Cursor fades in at center, then moves in one straight line to the target. The first interaction in a beat is always:
1. Fade in at the visual center of the focal area (slice center / container center — whatever the viewer's eye is parked on for the beat). The pointer materialises in place; it does not enter from off-frame.
2. One single straight move from that center to the interaction point. Direction is free — vertical, horizontal, diagonal are all fine, as long as it's one straight segment. Both x and y may change together (this is the only place a diagonal is allowed). Use a single decelerating ease (e.g. power3.out, expo.out, or CustomEase.create("hop", "0.16, 1, 0.3, 1")) so the cursor feels guided, not flung.
Multiple taps on the same UI: the pointer stays visible and glides from one to the next. When a single beat has two or more interactions on the same UI (e.g. tapping a segment then tapping the Create button on the same form), do not reset the pointer between taps. The pointer fades in once at center, glides straight to the first target, taps, then glides directly from that target to the next target in one continuous straight segment, taps, and so on. Only after the last interaction does it fade out. Never fade out + fade in at center between taps on the same UI — that breaks the sense of a single user driving the action. Each segment between consecutive interactions is itself a single straight line (any direction allowed, same diagonal-OK rule as the entry).
Different UI / new screen: reset. If the next interaction lands on a different UI (a new screen, a different form, a different beat altogether) the pointer does fade out and the next interaction starts with a fresh fade-in at center. The reset is what tells the viewer "we're somewhere new now."
Forbidden: entering from off-frame edges, multi-segment paths within a single move, curves, zig-zags, intermediate keyframes that bend the trajectory, fading the pointer out + back in between taps on the same UI. The motion should feel like the user's finger appearing where the eye already is and gliding straight to each action in turn — not like a hand entering from off-screen, and not like the cursor blinking out between every tap on the same form.
Match the app's design language.
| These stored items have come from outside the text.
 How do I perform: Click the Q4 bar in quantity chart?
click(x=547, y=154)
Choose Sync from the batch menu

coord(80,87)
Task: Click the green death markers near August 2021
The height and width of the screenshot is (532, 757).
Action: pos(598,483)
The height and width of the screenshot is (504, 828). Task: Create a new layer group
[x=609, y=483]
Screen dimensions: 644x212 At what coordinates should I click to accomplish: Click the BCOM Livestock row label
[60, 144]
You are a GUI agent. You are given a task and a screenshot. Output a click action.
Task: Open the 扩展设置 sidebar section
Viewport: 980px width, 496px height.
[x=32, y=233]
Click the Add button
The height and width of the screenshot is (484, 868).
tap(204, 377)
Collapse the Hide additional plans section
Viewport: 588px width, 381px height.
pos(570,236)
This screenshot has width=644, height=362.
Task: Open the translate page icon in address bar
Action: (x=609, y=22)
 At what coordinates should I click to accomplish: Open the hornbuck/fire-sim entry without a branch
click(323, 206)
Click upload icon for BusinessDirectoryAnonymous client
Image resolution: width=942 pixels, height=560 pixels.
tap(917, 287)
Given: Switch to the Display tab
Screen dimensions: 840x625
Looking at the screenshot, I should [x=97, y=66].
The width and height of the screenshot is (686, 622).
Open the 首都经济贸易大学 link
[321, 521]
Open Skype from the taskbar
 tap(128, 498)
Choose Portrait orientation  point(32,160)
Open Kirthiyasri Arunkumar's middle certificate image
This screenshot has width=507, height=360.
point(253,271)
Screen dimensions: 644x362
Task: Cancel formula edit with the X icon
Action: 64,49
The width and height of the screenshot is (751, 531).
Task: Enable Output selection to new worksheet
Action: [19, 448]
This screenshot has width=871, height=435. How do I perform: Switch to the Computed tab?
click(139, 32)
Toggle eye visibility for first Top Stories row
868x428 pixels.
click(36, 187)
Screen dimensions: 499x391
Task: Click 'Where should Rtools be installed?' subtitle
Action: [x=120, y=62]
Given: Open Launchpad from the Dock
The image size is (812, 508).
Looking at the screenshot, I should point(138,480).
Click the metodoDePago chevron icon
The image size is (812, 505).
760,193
Use the colors, corner radii, and type from the supplied stills; don't restyle them.
Delegate to the HyperFrames skills. hyperframes is the source of truth for composition authoring; gsap for timelines; hyperframes-cli for init / preview / render / lint; hyperframes-media if you ever need TTS, transcription, or background removal. Invoke them any time you're about to author or modify a composition, scene, or transition.

When in doubt

Ask. A 10-second clarifying question saves a 2-minute render that misses the point.